EXERCISE >>
Looking at the records below, please work out how many lines contain the word "проведе" and give the number alone.

◇ ◇ ◇

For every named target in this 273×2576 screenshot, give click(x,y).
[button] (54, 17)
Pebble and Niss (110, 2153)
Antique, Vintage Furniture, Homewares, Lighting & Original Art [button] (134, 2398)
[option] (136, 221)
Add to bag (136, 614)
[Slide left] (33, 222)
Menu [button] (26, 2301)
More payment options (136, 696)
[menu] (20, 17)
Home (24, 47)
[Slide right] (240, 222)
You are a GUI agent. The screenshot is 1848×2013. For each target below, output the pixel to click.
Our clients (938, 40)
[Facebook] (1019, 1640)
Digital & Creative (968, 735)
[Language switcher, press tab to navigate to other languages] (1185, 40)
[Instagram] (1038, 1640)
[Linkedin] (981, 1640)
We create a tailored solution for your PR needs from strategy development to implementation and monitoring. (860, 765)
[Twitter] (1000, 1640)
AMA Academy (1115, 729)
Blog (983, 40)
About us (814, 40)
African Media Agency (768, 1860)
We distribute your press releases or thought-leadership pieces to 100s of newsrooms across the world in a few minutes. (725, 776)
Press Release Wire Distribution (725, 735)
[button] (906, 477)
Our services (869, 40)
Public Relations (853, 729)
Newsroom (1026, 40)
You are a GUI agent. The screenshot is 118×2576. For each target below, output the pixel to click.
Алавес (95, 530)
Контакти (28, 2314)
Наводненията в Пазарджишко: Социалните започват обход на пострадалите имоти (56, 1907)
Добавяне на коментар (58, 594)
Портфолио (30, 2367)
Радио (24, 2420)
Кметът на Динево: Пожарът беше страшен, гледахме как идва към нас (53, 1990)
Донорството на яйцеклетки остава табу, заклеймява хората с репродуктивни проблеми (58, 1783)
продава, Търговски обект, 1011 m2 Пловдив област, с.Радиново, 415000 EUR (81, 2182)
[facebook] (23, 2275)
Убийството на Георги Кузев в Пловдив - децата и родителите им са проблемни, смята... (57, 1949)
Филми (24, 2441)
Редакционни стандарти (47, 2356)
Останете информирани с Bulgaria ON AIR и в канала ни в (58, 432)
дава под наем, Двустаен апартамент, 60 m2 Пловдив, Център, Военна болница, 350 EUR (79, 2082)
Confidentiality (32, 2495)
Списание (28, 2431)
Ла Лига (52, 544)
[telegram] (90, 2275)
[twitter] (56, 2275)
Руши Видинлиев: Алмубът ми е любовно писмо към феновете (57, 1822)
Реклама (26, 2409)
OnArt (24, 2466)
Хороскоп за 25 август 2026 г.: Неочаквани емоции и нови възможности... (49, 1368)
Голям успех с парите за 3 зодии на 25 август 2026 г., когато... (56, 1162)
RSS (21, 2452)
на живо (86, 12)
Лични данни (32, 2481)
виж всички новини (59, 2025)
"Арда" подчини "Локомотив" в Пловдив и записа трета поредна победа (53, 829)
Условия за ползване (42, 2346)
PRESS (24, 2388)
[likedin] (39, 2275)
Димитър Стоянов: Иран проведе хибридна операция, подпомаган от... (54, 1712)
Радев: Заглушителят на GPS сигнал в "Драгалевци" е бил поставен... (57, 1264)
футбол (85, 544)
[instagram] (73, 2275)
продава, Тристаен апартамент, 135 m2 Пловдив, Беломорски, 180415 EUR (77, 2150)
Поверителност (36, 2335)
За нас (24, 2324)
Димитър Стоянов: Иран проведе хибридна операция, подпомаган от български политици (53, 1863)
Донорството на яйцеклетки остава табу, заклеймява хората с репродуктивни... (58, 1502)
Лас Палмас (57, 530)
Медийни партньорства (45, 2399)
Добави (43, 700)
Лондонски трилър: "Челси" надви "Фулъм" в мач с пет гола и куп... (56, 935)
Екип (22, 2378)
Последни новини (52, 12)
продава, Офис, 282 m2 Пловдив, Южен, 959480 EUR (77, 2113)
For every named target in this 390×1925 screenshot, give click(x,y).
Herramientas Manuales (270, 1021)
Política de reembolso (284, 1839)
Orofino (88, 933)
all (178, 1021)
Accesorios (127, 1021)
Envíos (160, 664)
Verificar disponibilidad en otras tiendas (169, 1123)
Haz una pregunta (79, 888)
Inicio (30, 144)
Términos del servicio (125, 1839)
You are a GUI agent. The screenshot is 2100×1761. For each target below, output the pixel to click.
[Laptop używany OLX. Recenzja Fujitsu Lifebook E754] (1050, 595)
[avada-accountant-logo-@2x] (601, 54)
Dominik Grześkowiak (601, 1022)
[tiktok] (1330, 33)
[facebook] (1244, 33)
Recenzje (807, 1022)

◇ ◇ ◇

YOUR SOLUTION >>
2